Excerpt provided.
=======

Q: Are parking fines tax-deductible?
A:
It depends! A number of cases
have established the principle that fines and penalties are not deductible if
the intention behind the fine or penalty is to punish a wrong-doer. The principle has been applied to an exporter
who was fined £3,000 for exporting goods to “enemy territory” during the Great
War; to a stockbroker allegedly guilty of gross professional misconduct; and to
a Formula One racing team fined for having unauthorized access to a rival
team’s secrets. In each case the
principle was that the purpose of the fine or penalty was “to punish the
taxpayer” such that the “legislative policy would be diluted if the taxpayer
were allowed to share the burden with the rest of the community by a deduction
for the purposes of tax”.
Parking fines may seem a long way from the
Great War and Formula One (or, on reflection, perhaps not); but the same
principle applies. If a business incurs
a parking fine (or a fine for any other motoring offence) it’s not
tax-deductible. This remains the case
even if fines are incurred regularly and unavoidably as an occupational hazard
of the business (think delivery drivers in Central London, for example). But there are some subtleties.
First, in a business where there are
employees, you have to be careful to establish who has actually incurred the
fine: is it the business itself (in which case the rule above applies)? Or is it the employee? Remember that most motoring offences are in
law committed by the driver, not by the vehicle owner. Where the business pays a fine or penalty for
an offence which is committed by an employee, the payment takes on the quality
of remuneration of the employee in question, and as such is tax-deductible for
the employer (though it ranks as taxable income in the hands of the employee,
for whom it is non-deductible).

=======

Data supplied.
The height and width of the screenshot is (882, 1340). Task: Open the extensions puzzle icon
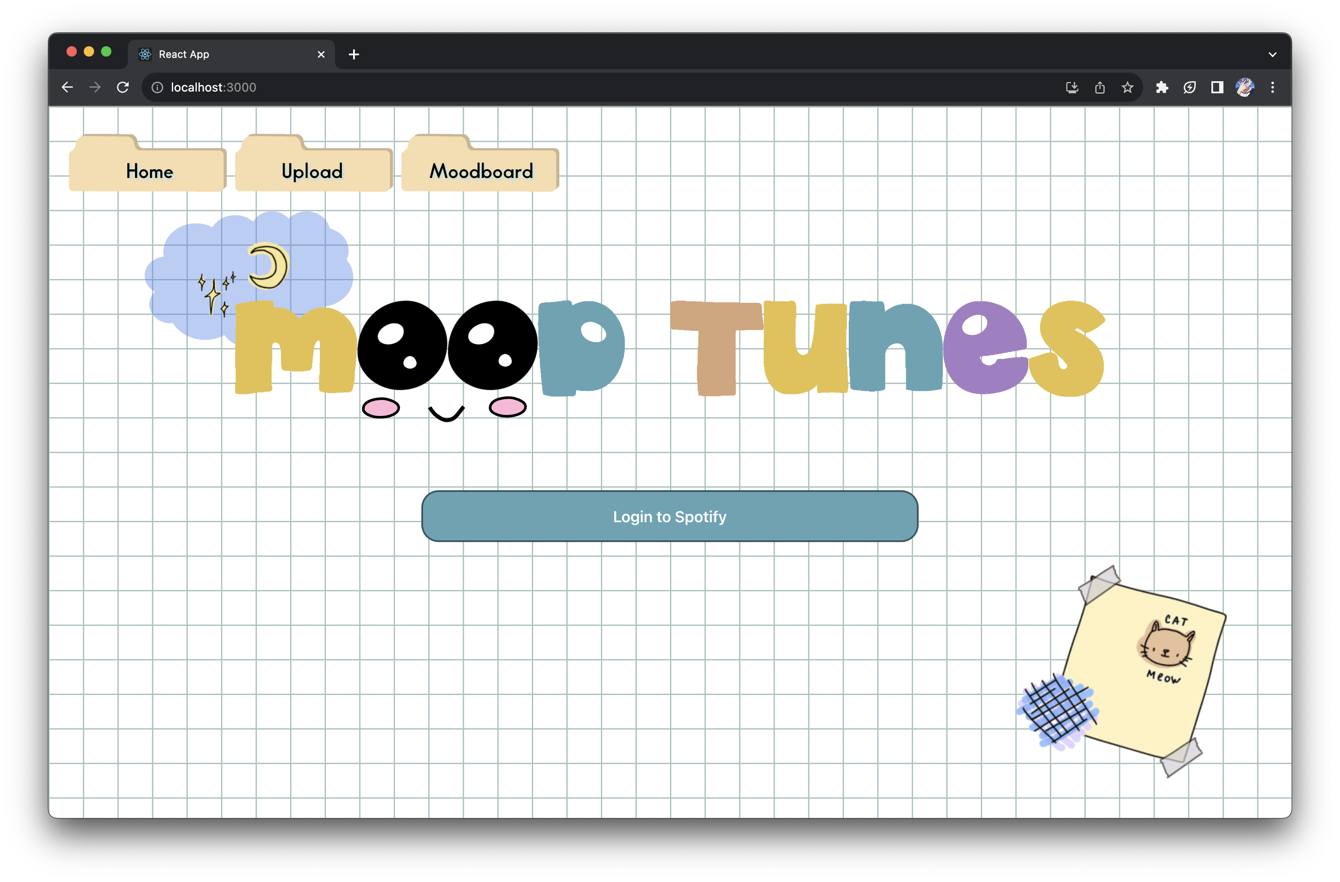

=======

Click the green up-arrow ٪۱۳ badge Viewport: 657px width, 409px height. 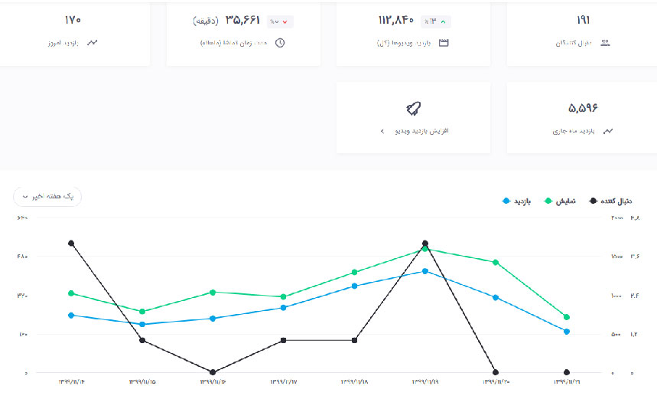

=======

What you will do.
[1] Using the text on parking fines, say whether each statement agrees with it: (a) the principle about fines was applied to a stockbroker; (b) a business can deduct parking fines that happen regularly as an occupational hazard; (c) most motoring offences are in law committed by the vehicle owner. Answer yes or no for each and quote the words of the text that decide it.
[2] Copy word for word the part of the text on parking fines from "First, in a" up to and including "it is non-deductible).".
You won't need the items for any of this.

Exercise results.
[1]
(a) Yes: "to a stockbroker allegedly guilty of gross professional misconduct"
(b) No: "This remains the case even if fines are incurred regularly and unavoidably as an occupational hazard of the business"
(c) No: "most motoring offences are in law committed by the driver, not by the vehicle owner"

[2]
First, in a business where there are
employees, you have to be careful to establish who has actually incurred the
fine: is it the business itself (in which case the rule above applies)? Or is it the employee? Remember that most motoring offences are in
law committed by the driver, not by the vehicle owner. Where the business pays a fine or penalty for
an offence which is committed by an employee, the payment takes on the quality
of remuneration of the employee in question, and as such is tax-deductible for
the employer (though it ranks as taxable income in the hands of the employee,
for whom it is non-deductible).